I know that no one likes to be thought of as "just a number" and that we talk a lot about morale, mood and other feel-good aspects of the workplace on this blog. But at the end of the day, a business needs to make money - and if its employees aren't contributing to the bottom line, there's a problem.
The term ROI - return on investment - is bandied about quite often in financial circles. But what if you applied this same formula to your company's personnel? How valuable is Ken, Katie and Karl to your business compared to the cost of employing them (salary, benefits and other company-provided perks)? Do your employees' contributions outweigh the cost of keeping them on board?
While it's not always easy to put a dollar sign on a person's efforts and achievements, it can be an interesting exercise - whether at review time or any time.
For example, is Ken in sales securing enough sales to cover his costs? While he may be pulling in great numbers, if his sales are spread around to multiple customers and require you to hire additional customer service representatives, his value isn't as strong.

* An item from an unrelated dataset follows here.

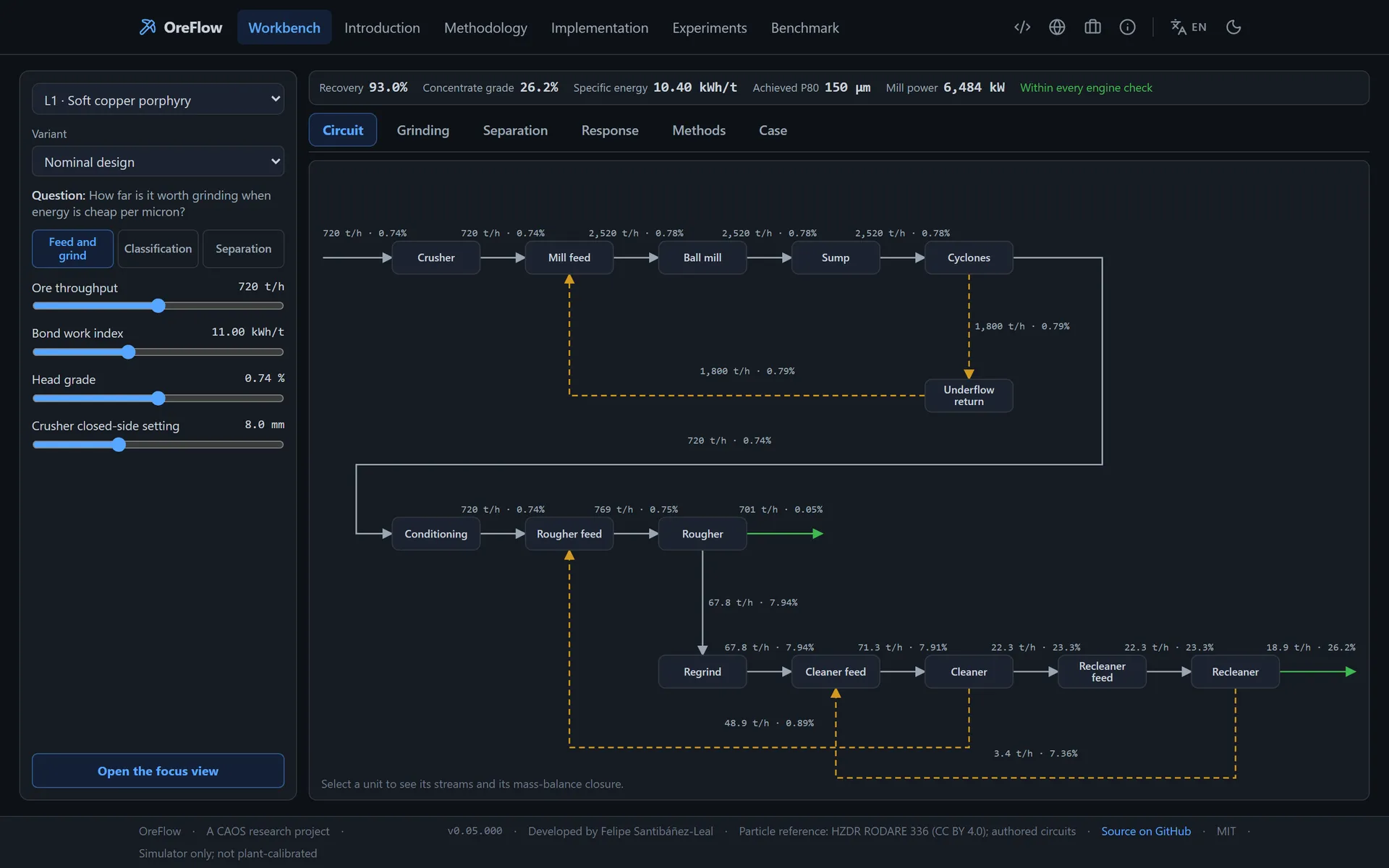Open the info circle icon

pos(1127,27)
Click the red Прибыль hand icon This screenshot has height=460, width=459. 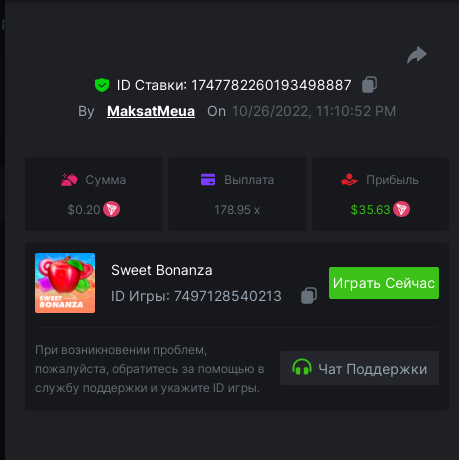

Or how about Katie, the customer service advisor who's great with her team but moody on the phone? If her snarky attitude has caused a handful of customers to take their business elsewhere, her value suddenly drops. How much did each of these customers spend a year - profit that you lost?
Then there's Karl in the warehouse. He's a solid, hard-working guy, but a bit accident prone. In three years, he's been in two workplace accidents that involved lengthy and costly workers' compensation claims. Your investment in Karl, then, involves more than just his hourly wages.
When it comes right down to it, you're looking at the same qualities you typically consider: attitude and actions. The difference with ROI is whether those qualities are advancing the success of your business, making each employee a worthwhile investment. Ideally, your employees bring in a positive ROI, making your "personnel" portfolio as robust as your personal financial investments.